Written request: Please copy every line of the entries below word for word, leaving the pictures out of your answer.

========================================================================

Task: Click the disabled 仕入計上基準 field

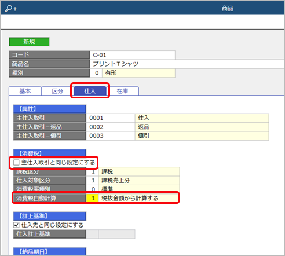Action: (x=111, y=234)
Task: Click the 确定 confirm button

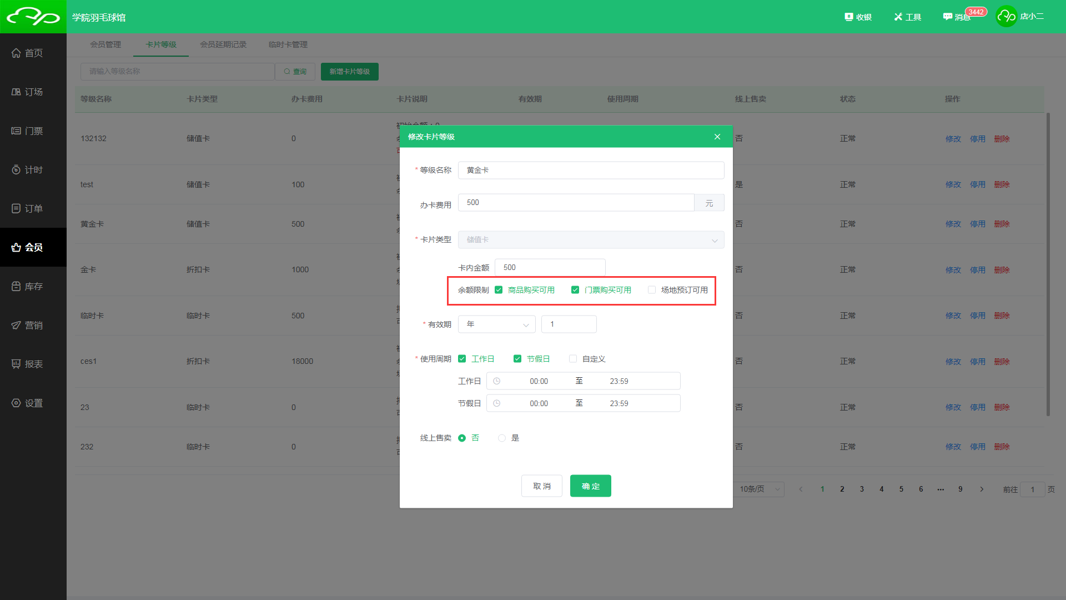Action: tap(590, 486)
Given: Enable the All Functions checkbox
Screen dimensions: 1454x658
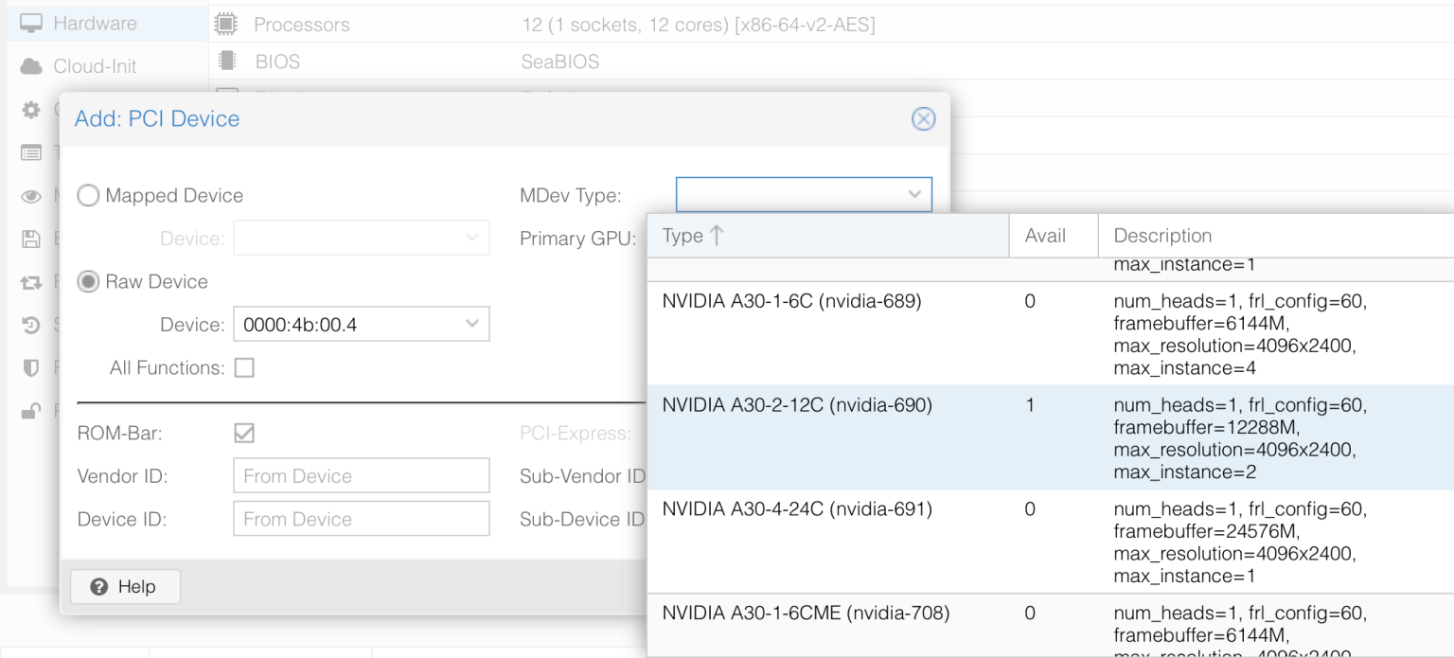Looking at the screenshot, I should (x=244, y=367).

========================================================================

Worked solution:
Task: Click the disabled 仕入計上基準 field

Action: (x=111, y=234)
Task: Click the 确定 confirm button

Action: tap(590, 486)
Given: Enable the All Functions checkbox
Screen dimensions: 1454x658
Looking at the screenshot, I should (x=244, y=367).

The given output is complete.